Kota Temaram

Langkah-langkah kaki itu masih terdengar riuh ramai dikota yang hampir tengah malam ini, suara bising kendaraanpun berlomba-lomba menyingkirkan senyap malam ini. Mereka bilang kota ini tidak pernah tidur, kehidupannya hanya berganti, bergantian mengais rejeki.

Jam ditanganku menujukan pukul 23:48, ya.. memang hampir tengah malam, tapi apa yang aku lakukan ditengah malam ditengah-tengah kota ini??

Aku hanya berkeliling tapi bukan sebagai petugas ronda seperti dikampung-kampung, aku mengitari banyak sudut kota, hanya sekedar lewat, melihat kehidupan malam disana, ini aku lakukan untuk mendinginkan perasaanku saja dan menikmati jalan halus kotaku tercinta yang tak pernah aku bisa dinikmati ketika siang.
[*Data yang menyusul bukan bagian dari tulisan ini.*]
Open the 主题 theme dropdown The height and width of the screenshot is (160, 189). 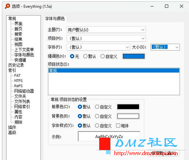tap(106, 30)
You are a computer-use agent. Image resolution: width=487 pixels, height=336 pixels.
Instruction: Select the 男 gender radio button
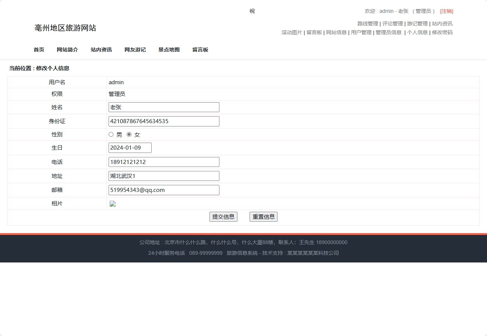pos(111,134)
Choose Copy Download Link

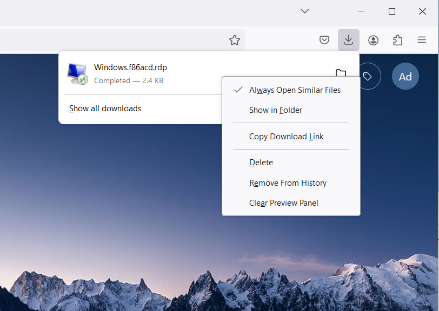pos(287,137)
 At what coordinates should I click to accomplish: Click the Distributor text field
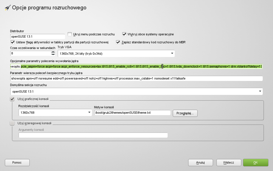pyautogui.click(x=37, y=36)
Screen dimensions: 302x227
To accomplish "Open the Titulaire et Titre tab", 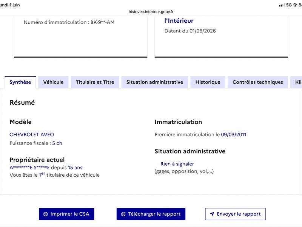I will [95, 82].
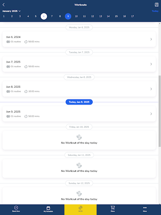Image resolution: width=161 pixels, height=215 pixels.
Task: Select day 17 in the date strip
Action: [x=132, y=16]
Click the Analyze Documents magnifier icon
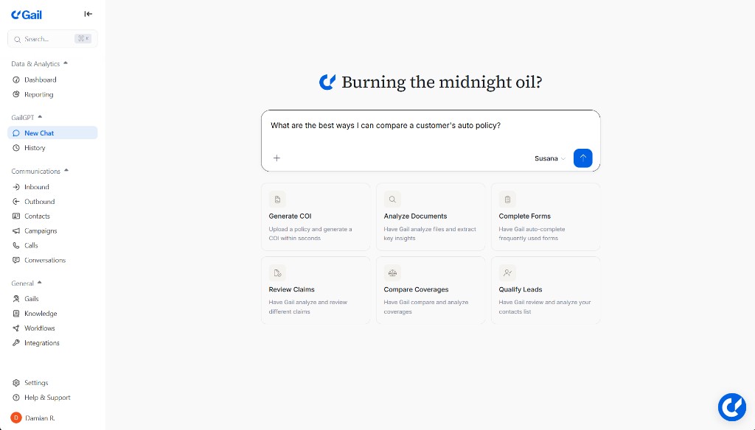Screen dimensions: 755x430 392,199
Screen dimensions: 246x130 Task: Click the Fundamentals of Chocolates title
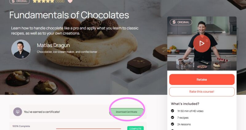click(x=69, y=15)
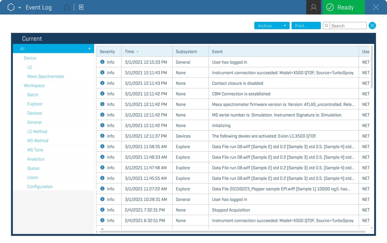This screenshot has height=243, width=387.
Task: Clear search with blue circular X button
Action: pyautogui.click(x=372, y=26)
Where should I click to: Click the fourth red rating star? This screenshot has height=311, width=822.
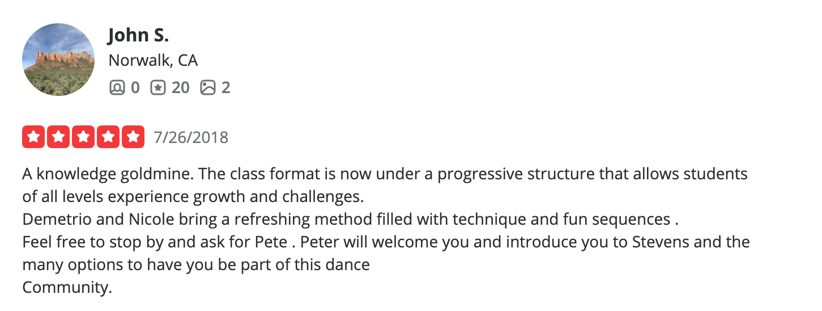pyautogui.click(x=108, y=137)
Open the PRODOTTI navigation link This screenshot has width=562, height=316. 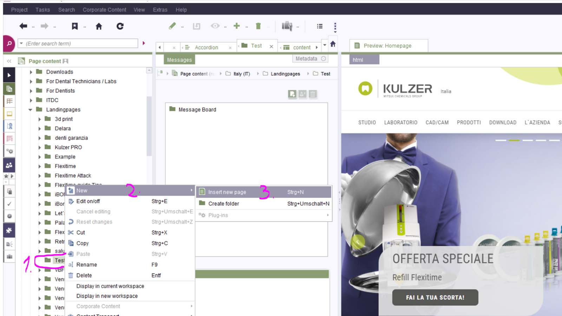pos(469,123)
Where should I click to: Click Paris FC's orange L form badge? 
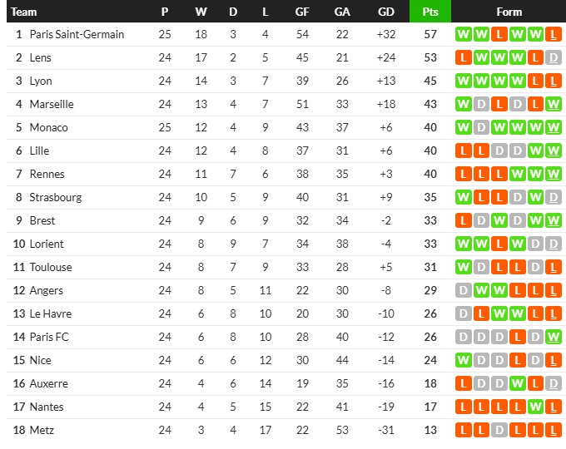tap(517, 338)
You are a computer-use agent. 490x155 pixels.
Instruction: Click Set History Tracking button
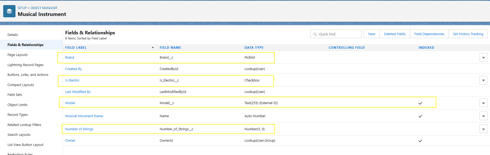point(468,34)
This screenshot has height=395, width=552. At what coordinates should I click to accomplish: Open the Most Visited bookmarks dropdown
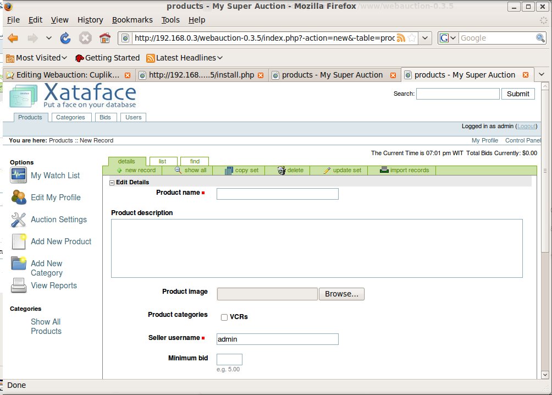pos(36,58)
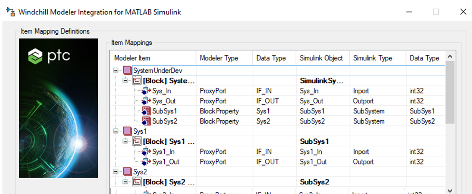Click the Sys_Out proxy port icon

pos(146,101)
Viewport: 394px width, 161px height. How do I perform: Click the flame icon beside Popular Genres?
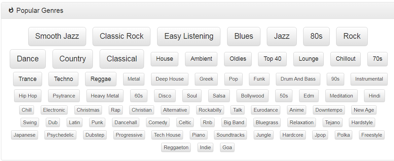(x=11, y=10)
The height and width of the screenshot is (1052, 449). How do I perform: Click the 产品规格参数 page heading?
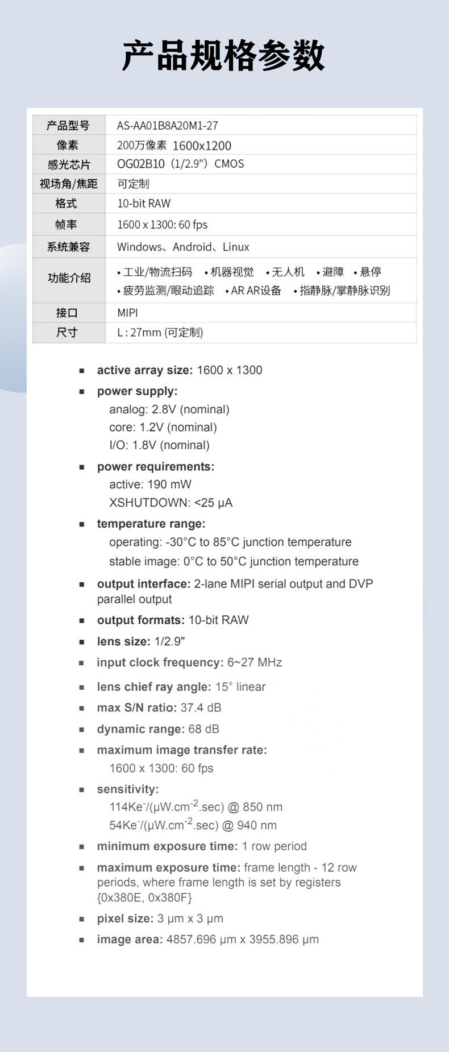click(223, 56)
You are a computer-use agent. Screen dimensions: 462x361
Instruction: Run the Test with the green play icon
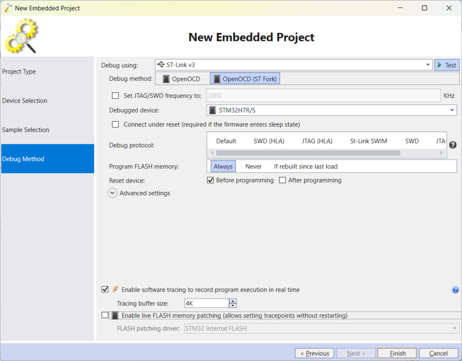(x=446, y=64)
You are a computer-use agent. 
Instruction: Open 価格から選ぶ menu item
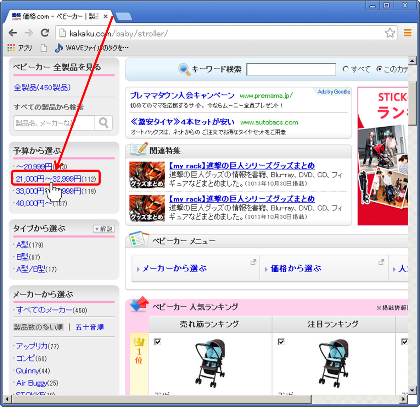(x=296, y=269)
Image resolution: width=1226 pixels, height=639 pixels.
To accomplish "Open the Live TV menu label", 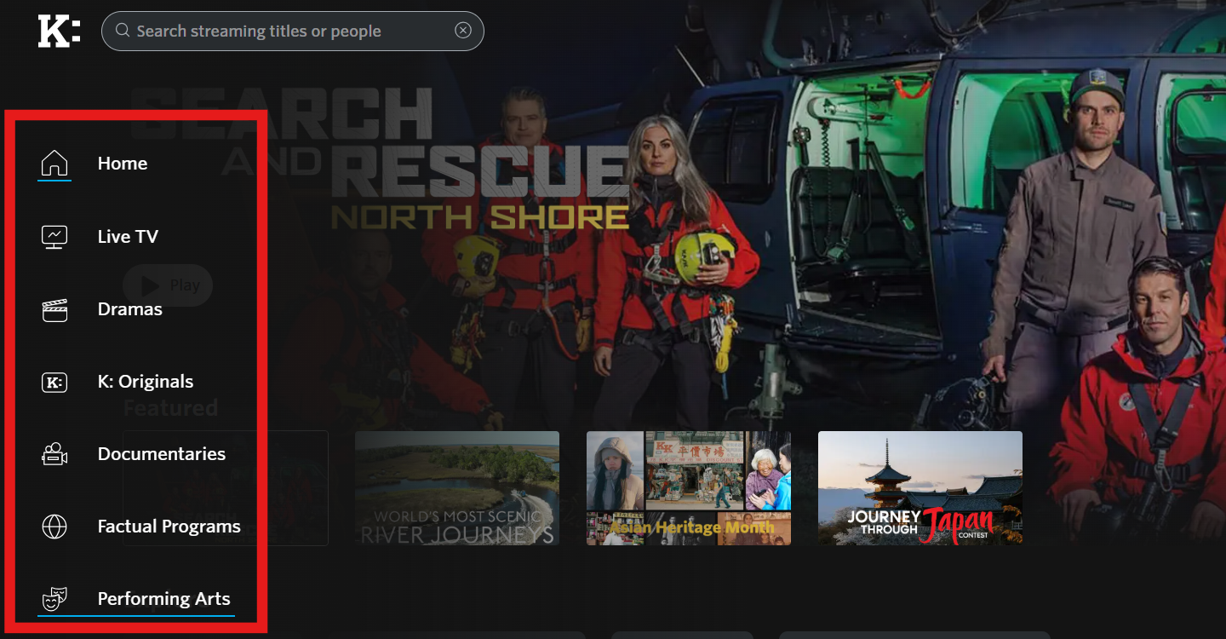I will click(128, 236).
Karna  macet.

Banyak sekali cerita tentang ibu kota ini, dari mulai gubernurnya yang fenomenal, sampai musibah banjir yang setiap tahunnya selalu datang.

Banyak penulis yang yang menceritakan tentang kehidupan di ibu kota ini, bisa kalian cari dibuku-buku atau sekedar googling, saya ingin pula menceritakannya, tapi yang pasti akan sangat panjang lebar kalau semua yang saya tau tentang kota ini saya tulis disini.

Saya hanya akan menceritakan beberapa pengalaman saya  hidup di kota ini. Jakarta bukan tempat yang asing buat saya, karna saya memang dilahirkan disini tahun 1987, dibilangan Palmerah Jakarta barat, kampung yang aga sedikit disesaki dengan rumah-rumah penduduk yang kian harinya kian padat. Masa kecil saya saya lewati di gang-gang sempit, berlarian bersama teman, main kelereng atau berusaha susah payah untuk sekedar menerbangkan layang-layang, tersangkut ditiang listrik atau genteng rumah tentangga itu sudah biasa.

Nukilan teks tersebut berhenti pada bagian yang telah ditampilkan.